ASEAN Tweaks its Engagement with Myanmar Amid Ongoing Conflict

5/27/2025 Myanmar (International Christian Concern) — Shortly after Myanmar’s military seized the country in 2021, the Association of Southeast Asian Nations (ASEAN) published a five-point consensus plan designed to stem the violence and bring peace to the world’s longest-running civil war.
In the four years since the consensus plan was created, little to no meaningful progress toward peace has been made, and it is widely seen as a policy failure.
Addressing the ongoing violence being perpetrated by Myanmar’s military, ASEAN met this week for talks designed to jumpstart its peacebuilding efforts in Myanmar. Among other changes, the body moved to make its Special Envoy to Myanmar a permanent position rather than replacing it annually. According to observers, this adjustment may facilitate more effective engagement on the issue and promote long-term progress.
ASEAN, founded in 1967 to promote economic cooperation and peaceful cooperation in Southeast Asia, has struggled to formulate an effective response to the situation in Myanmar, itself a member state. Myanmar’s military government participates in specific ASEAN meetings but remains barred from ASEAN’s high-level leaders’ summits because it fails to pursue peace.
While some of the goals of the five-point consensus plan were aspirational — such as the cessation of all violence — others were more practical and addressed ASEAN’s response to the situation. The fourth point called for humanitarian assistance, while the third created a Special Envoy position to address the conflict and facilitate mediation.
While the Special Envoy position has been filled, ASEAN member states have, to date, filled the role on a rotating basis, which limits its effectiveness.

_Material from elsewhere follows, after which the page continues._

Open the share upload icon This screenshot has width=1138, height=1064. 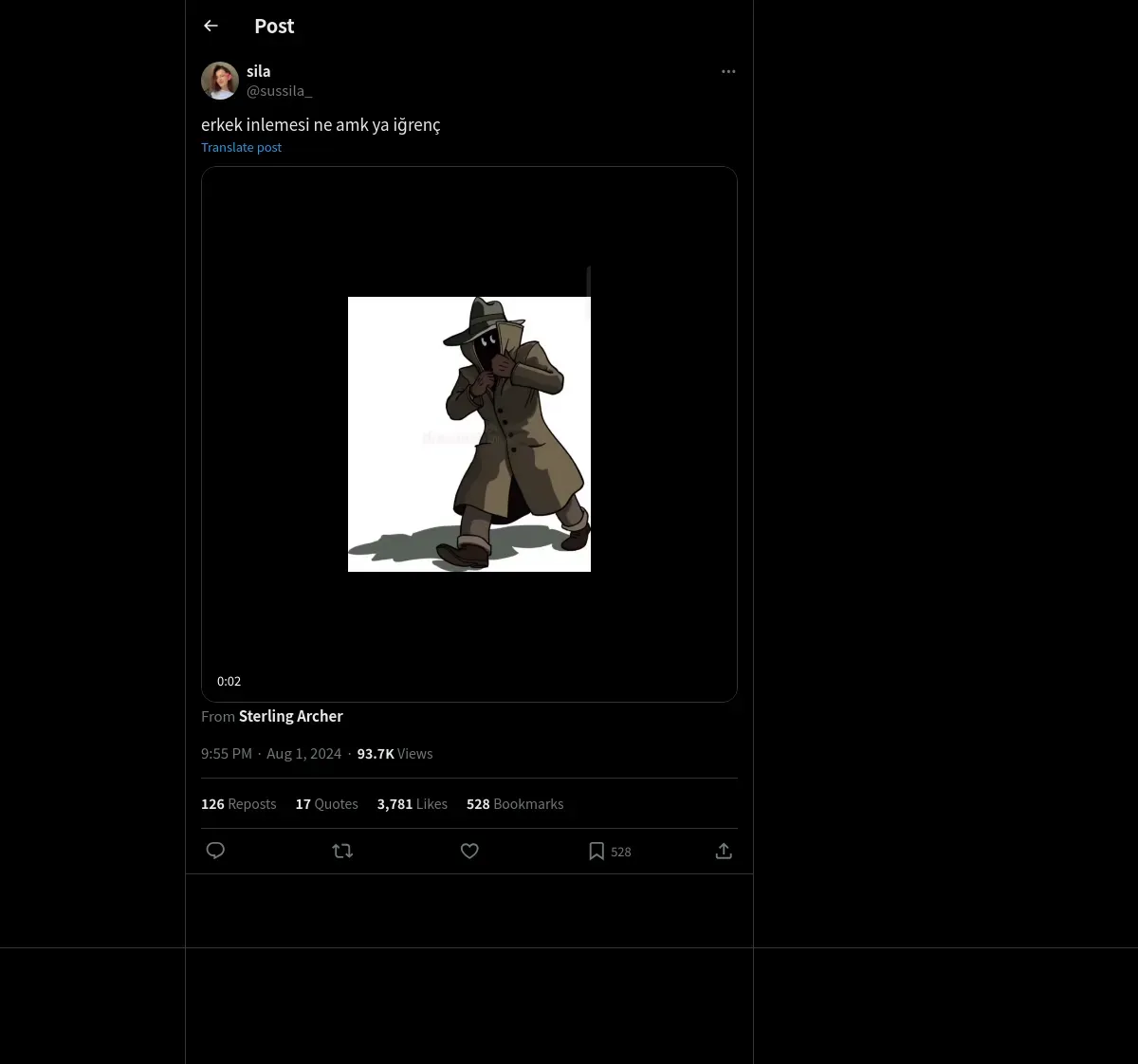[724, 851]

“As it stands, we appoint a new special envoy every year, which means we have to start all over again each time,” said Malaysian Foreign Minister Mohamad Hasan, explaining the rationale behind this week’s move to make the position a permanent one. “It’s just a matter of who will be appointed as the permanent special envoy, possibly on a three-year term.”
While ASEAN’s Special Envoy to Myanmar has faced challenges in bringing about peace, it has had a positive effect in certain instances. When a major earthquake struck Myanmar earlier this year, the Malaysian delegation to ASEAN played a crucial role in negotiating a ceasefire to facilitate humanitarian relief. Still, reports since indicate that the junta has broken the ceasefire on multiple occasions with air strikes on areas held by ethnoreligious minorities.
The Tatmadaw has leveraged the earthquake to enhance its position on the international stage, making a rare appeal for external assistance and accepting aid from both allied and hostile countries. While commendable on its face, the regime has a long history of weaponizing aid against its people and seems to be using this most recent crisis to break through a concerted international effort to press for change through forced isolation.
The United States has long led the world in imposing sanctions on the Tatmadaw while providing aid directly to the people. These efforts were recently halted as part of a larger pause in U.S. foreign assistance. A three-person American team sent to facilitate the United States’ response was fired shortly after arriving in Myanmar to assess the damage.
In March, the U.S. Commission on International Religious Freedom (USCIRF) released a report criticizing the Tatmadaw for its systematic repression of religious minorities and urging the international community to increase attention to the plight of the persecuted in Myanmar.
“The country has seen the displacement of over 3.5 million people in recent years,” the USCIRF report noted, “including more than 90,000 in Christian-majority Chin State, 237,200 in Kachin State, and one million Muslim-majority Rohingya refugees.” The earthquake and the subsequent airstrikes have only exacerbated these high levels of displacement.
Although a large majority of the population is ethnic Burman and an even greater percentage is Buddhist, the communities that make up the remainder are well-established, well-organized, and, for the most part, predate the formation of the modern state by centuries.
In many cases, Myanmar’s ethnic minorities have taken on a distinct religious identity as well. About 20% to 30% of ethnic Karen are Christians, while other groups — such as the Chin — are more than 90% Christian. This overlap of ethnic and religious identity has created a volatile situation for believers.
Representing an extremist interpretation of Buddhism, the Burmese military has a long history of violence against the people of Myanmar, including against ethnic and religious minorities like the Muslim-majority Rohingya and Christian-majority Chin.
The junta is known to abduct children, forcing them to walk ahead of their troops through minefields. In many cases, their victims are members of ethnic and religious minority communities fighting back against the atrocities of a military that has waged a decades-long war of ethnic and religious cleansing.
Despite this support, experts believe that the Burmese military is atrophying rapidly, with as few as 150,000 personnel remaining after the loss of about 21,000 through casualties or desertions since the 2021 coup. This number is significantly smaller than previous estimates of 300,000 to 400,000 personnel and calls into question the junta’s ability to sustain its nationwide military campaign, especially after a series of high-profile losses in recent years.